▶ What the exercise asks
Having found the line that contains "Click the Change icon button", please retype only it and every line after it up to the end of the entries, exactly as written.

(Stored data)
★ ★ ★ ★

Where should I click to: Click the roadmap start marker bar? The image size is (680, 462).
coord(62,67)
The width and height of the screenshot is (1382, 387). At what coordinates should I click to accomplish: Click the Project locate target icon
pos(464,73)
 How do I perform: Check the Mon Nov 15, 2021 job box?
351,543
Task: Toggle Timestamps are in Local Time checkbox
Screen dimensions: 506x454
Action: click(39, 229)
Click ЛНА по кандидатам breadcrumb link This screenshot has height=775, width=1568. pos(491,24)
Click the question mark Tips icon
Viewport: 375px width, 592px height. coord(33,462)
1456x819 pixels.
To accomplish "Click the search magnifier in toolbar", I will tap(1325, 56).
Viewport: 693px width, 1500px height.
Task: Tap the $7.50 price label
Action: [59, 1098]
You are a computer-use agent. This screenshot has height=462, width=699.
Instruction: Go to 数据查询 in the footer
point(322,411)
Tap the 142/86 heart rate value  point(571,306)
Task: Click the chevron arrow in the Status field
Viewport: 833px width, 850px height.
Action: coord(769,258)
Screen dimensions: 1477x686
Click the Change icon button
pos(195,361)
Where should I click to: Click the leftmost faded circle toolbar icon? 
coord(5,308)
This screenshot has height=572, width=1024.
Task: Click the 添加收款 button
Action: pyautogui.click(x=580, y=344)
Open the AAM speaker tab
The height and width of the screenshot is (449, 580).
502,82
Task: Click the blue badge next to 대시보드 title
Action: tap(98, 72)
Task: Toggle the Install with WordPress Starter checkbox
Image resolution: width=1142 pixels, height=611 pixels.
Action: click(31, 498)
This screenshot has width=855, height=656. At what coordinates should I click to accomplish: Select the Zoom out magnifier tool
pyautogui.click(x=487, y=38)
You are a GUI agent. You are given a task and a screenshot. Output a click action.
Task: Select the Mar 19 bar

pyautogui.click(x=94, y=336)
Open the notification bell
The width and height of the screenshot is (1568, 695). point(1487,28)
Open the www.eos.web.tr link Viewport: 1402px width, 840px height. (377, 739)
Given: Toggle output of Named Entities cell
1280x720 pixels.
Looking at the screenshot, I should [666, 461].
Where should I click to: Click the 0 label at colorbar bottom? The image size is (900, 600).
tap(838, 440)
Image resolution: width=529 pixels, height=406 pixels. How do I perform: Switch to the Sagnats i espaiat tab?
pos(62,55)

★ ★ ★ ★

▶ Task output
Click the Change icon button
pos(195,361)
Where should I click to: Click the leftmost faded circle toolbar icon? 
coord(5,308)
This screenshot has height=572, width=1024.
Task: Click the 添加收款 button
Action: pyautogui.click(x=580, y=344)
Open the AAM speaker tab
The height and width of the screenshot is (449, 580).
502,82
Task: Click the blue badge next to 대시보드 title
Action: tap(98, 72)
Task: Toggle the Install with WordPress Starter checkbox
Image resolution: width=1142 pixels, height=611 pixels.
Action: click(31, 498)
This screenshot has width=855, height=656. At what coordinates should I click to accomplish: Select the Zoom out magnifier tool
pyautogui.click(x=487, y=38)
You are a GUI agent. You are given a task and a screenshot. Output a click action.
Task: Select the Mar 19 bar

pyautogui.click(x=94, y=336)
Open the notification bell
The width and height of the screenshot is (1568, 695). point(1487,28)
Open the www.eos.web.tr link Viewport: 1402px width, 840px height. (377, 739)
Given: Toggle output of Named Entities cell
1280x720 pixels.
Looking at the screenshot, I should [666, 461].
Where should I click to: Click the 0 label at colorbar bottom? The image size is (900, 600).
tap(838, 440)
Image resolution: width=529 pixels, height=406 pixels. How do I perform: Switch to the Sagnats i espaiat tab?
pos(62,55)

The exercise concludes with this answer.